* **What is asked**
Please substitute "screen capture" for "screenshot" in the part of the listing that opens with the line containing "Task: Open the Preview tab" and closes with the line containing "Action: tap(217, 148)", and give back only that part with everything else unchanged. Leave the pictures out of your answer.

* **Exercise materials**
● ● ● ●

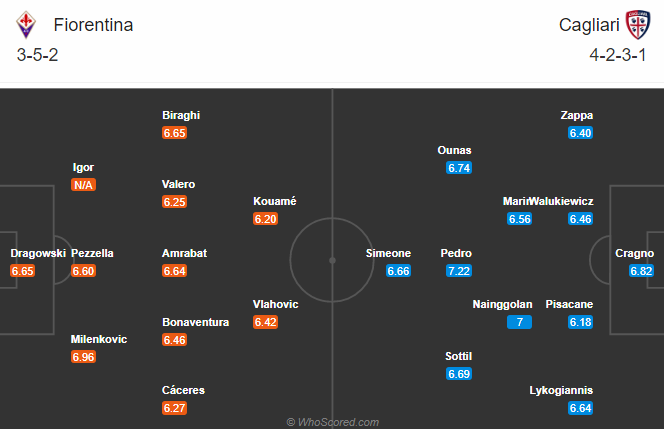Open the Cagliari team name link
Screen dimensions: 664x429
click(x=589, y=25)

● ● ● ●

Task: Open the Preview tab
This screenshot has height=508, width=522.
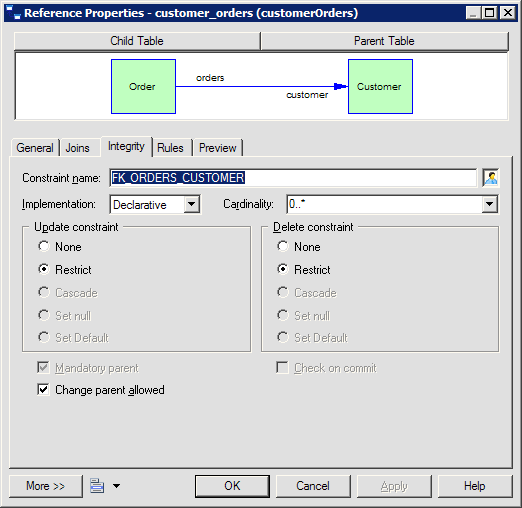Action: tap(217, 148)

● ● ● ●

* **Result for this exercise**
Task: Open the Preview tab
This screen capture has height=508, width=522.
Action: tap(217, 148)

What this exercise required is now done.